**Your objective**: Below is the data. Give it again, complete and exact.

[Dataset entries]
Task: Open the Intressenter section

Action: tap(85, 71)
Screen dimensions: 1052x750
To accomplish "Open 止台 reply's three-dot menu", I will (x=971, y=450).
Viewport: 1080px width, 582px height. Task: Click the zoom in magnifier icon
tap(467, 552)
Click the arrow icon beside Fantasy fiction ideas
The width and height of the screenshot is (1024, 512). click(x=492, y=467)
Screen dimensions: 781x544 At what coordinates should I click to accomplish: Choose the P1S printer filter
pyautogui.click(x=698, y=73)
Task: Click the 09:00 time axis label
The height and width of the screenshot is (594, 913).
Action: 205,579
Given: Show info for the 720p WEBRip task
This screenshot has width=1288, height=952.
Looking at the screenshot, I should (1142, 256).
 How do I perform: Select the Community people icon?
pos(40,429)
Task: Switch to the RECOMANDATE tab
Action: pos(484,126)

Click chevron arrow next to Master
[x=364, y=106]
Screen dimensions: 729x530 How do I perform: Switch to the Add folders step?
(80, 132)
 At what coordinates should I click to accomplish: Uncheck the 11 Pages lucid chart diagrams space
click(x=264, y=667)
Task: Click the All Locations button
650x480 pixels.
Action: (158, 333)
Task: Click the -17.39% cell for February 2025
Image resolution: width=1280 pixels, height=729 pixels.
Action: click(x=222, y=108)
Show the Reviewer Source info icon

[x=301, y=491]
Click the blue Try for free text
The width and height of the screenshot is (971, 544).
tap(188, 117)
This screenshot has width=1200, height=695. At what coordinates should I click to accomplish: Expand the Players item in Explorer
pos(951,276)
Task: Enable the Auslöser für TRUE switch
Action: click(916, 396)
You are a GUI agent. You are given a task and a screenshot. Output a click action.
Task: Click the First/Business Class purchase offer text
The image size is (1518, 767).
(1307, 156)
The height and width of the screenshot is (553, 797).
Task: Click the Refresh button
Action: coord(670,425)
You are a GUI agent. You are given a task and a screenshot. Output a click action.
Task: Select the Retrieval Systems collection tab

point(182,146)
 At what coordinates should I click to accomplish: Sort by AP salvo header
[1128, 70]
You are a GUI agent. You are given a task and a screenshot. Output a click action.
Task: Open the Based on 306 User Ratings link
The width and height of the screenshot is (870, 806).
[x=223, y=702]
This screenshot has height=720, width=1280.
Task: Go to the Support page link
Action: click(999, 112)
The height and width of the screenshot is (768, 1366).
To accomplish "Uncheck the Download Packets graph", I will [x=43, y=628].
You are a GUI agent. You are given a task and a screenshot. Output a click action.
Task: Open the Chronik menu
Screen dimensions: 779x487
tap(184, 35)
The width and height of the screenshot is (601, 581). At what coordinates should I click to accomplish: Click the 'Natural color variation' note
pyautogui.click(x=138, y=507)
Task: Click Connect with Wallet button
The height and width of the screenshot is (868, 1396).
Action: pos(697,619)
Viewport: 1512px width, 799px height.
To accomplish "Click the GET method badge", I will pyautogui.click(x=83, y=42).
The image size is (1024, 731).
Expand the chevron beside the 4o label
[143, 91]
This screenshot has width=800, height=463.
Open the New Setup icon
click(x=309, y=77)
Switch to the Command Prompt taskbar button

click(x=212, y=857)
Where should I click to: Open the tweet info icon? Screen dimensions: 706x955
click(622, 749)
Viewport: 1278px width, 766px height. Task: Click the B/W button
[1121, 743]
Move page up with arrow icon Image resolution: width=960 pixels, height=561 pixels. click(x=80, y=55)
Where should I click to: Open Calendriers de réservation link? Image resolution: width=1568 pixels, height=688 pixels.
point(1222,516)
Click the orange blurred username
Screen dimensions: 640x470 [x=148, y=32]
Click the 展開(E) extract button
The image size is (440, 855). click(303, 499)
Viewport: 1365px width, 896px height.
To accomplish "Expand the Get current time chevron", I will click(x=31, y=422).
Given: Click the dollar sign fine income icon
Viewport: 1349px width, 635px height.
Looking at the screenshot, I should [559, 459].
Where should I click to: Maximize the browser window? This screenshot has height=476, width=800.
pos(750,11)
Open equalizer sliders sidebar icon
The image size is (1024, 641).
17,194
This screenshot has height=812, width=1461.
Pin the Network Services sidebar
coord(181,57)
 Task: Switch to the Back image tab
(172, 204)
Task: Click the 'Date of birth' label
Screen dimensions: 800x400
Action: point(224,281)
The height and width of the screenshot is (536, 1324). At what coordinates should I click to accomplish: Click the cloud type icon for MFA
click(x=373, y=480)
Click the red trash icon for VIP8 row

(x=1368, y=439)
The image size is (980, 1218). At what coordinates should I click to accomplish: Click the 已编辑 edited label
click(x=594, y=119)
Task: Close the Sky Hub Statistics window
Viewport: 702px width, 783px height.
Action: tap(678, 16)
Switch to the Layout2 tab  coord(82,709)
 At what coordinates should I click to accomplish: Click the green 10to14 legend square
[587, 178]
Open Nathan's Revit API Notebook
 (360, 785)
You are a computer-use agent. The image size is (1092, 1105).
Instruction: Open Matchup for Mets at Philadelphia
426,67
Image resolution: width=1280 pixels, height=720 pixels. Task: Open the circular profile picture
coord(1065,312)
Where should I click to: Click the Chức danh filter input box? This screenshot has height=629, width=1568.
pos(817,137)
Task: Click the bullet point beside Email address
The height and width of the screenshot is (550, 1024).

**Task answer**:
Task: Open the Intressenter section

Action: tap(85, 71)
Screen dimensions: 1052x750
To accomplish "Open 止台 reply's three-dot menu", I will (x=971, y=450).
Viewport: 1080px width, 582px height. Task: Click the zoom in magnifier icon
tap(467, 552)
Click the arrow icon beside Fantasy fiction ideas
The width and height of the screenshot is (1024, 512). click(x=492, y=467)
Screen dimensions: 781x544 At what coordinates should I click to accomplish: Choose the P1S printer filter
pyautogui.click(x=698, y=73)
Task: Click the 09:00 time axis label
The height and width of the screenshot is (594, 913).
Action: 205,579
Given: Show info for the 720p WEBRip task
This screenshot has width=1288, height=952.
Looking at the screenshot, I should (1142, 256).
 How do I perform: Select the Community people icon?
pos(40,429)
Task: Switch to the RECOMANDATE tab
Action: pos(484,126)

Click chevron arrow next to Master
[x=364, y=106]
Screen dimensions: 729x530 How do I perform: Switch to the Add folders step?
(80, 132)
 At what coordinates should I click to accomplish: Uncheck the 11 Pages lucid chart diagrams space
click(x=264, y=667)
Task: Click the All Locations button
650x480 pixels.
Action: (158, 333)
Task: Click the -17.39% cell for February 2025
Image resolution: width=1280 pixels, height=729 pixels.
Action: click(x=222, y=108)
Show the Reviewer Source info icon

[x=301, y=491]
Click the blue Try for free text
The width and height of the screenshot is (971, 544).
tap(188, 117)
This screenshot has width=1200, height=695. At what coordinates should I click to accomplish: Expand the Players item in Explorer
pos(951,276)
Task: Enable the Auslöser für TRUE switch
Action: click(916, 396)
You are a GUI agent. You are given a task and a screenshot. Output a click action.
Task: Click the First/Business Class purchase offer text
The image size is (1518, 767).
(1307, 156)
The height and width of the screenshot is (553, 797).
Task: Click the Refresh button
Action: coord(670,425)
You are a GUI agent. You are given a task and a screenshot. Output a click action.
Task: Select the Retrieval Systems collection tab

point(182,146)
 At what coordinates should I click to accomplish: Sort by AP salvo header
[1128, 70]
You are a GUI agent. You are given a task and a screenshot. Output a click action.
Task: Open the Based on 306 User Ratings link
The width and height of the screenshot is (870, 806).
[x=223, y=702]
This screenshot has height=720, width=1280.
Task: Go to the Support page link
Action: click(999, 112)
The height and width of the screenshot is (768, 1366).
To accomplish "Uncheck the Download Packets graph", I will [x=43, y=628].
You are a GUI agent. You are given a task and a screenshot. Output a click action.
Task: Open the Chronik menu
Screen dimensions: 779x487
tap(184, 35)
The width and height of the screenshot is (601, 581). At what coordinates should I click to accomplish: Click the 'Natural color variation' note
pyautogui.click(x=138, y=507)
Task: Click Connect with Wallet button
The height and width of the screenshot is (868, 1396).
Action: pos(697,619)
Viewport: 1512px width, 799px height.
To accomplish "Click the GET method badge", I will pyautogui.click(x=83, y=42).
The image size is (1024, 731).
Expand the chevron beside the 4o label
[143, 91]
This screenshot has width=800, height=463.
Open the New Setup icon
click(x=309, y=77)
Switch to the Command Prompt taskbar button

click(x=212, y=857)
Where should I click to: Open the tweet info icon? Screen dimensions: 706x955
click(622, 749)
Viewport: 1278px width, 766px height. Task: Click the B/W button
[1121, 743]
Move page up with arrow icon Image resolution: width=960 pixels, height=561 pixels. click(x=80, y=55)
Where should I click to: Open Calendriers de réservation link? Image resolution: width=1568 pixels, height=688 pixels.
point(1222,516)
Click the orange blurred username
Screen dimensions: 640x470 [x=148, y=32]
Click the 展開(E) extract button
The image size is (440, 855). click(303, 499)
Viewport: 1365px width, 896px height.
To accomplish "Expand the Get current time chevron", I will click(x=31, y=422).
Given: Click the dollar sign fine income icon
Viewport: 1349px width, 635px height.
Looking at the screenshot, I should [559, 459].
Where should I click to: Maximize the browser window? This screenshot has height=476, width=800.
pos(750,11)
Open equalizer sliders sidebar icon
The image size is (1024, 641).
17,194
This screenshot has height=812, width=1461.
Pin the Network Services sidebar
coord(181,57)
 Task: Switch to the Back image tab
(172, 204)
Task: Click the 'Date of birth' label
Screen dimensions: 800x400
Action: point(224,281)
The height and width of the screenshot is (536, 1324). At what coordinates should I click to accomplish: Click the cloud type icon for MFA
click(x=373, y=480)
Click the red trash icon for VIP8 row

(x=1368, y=439)
The image size is (980, 1218). At what coordinates should I click to accomplish: Click the 已编辑 edited label
click(x=594, y=119)
Task: Close the Sky Hub Statistics window
Viewport: 702px width, 783px height.
Action: tap(678, 16)
Switch to the Layout2 tab  coord(82,709)
 At what coordinates should I click to accomplish: Click the green 10to14 legend square
[587, 178]
Open Nathan's Revit API Notebook
 (360, 785)
You are a computer-use agent. The image size is (1092, 1105).
Instruction: Open Matchup for Mets at Philadelphia
426,67
Image resolution: width=1280 pixels, height=720 pixels. Task: Open the circular profile picture
coord(1065,312)
Where should I click to: Click the Chức danh filter input box? This screenshot has height=629, width=1568.
pos(817,137)
Task: Click the bullet point beside Email address
The height and width of the screenshot is (550, 1024).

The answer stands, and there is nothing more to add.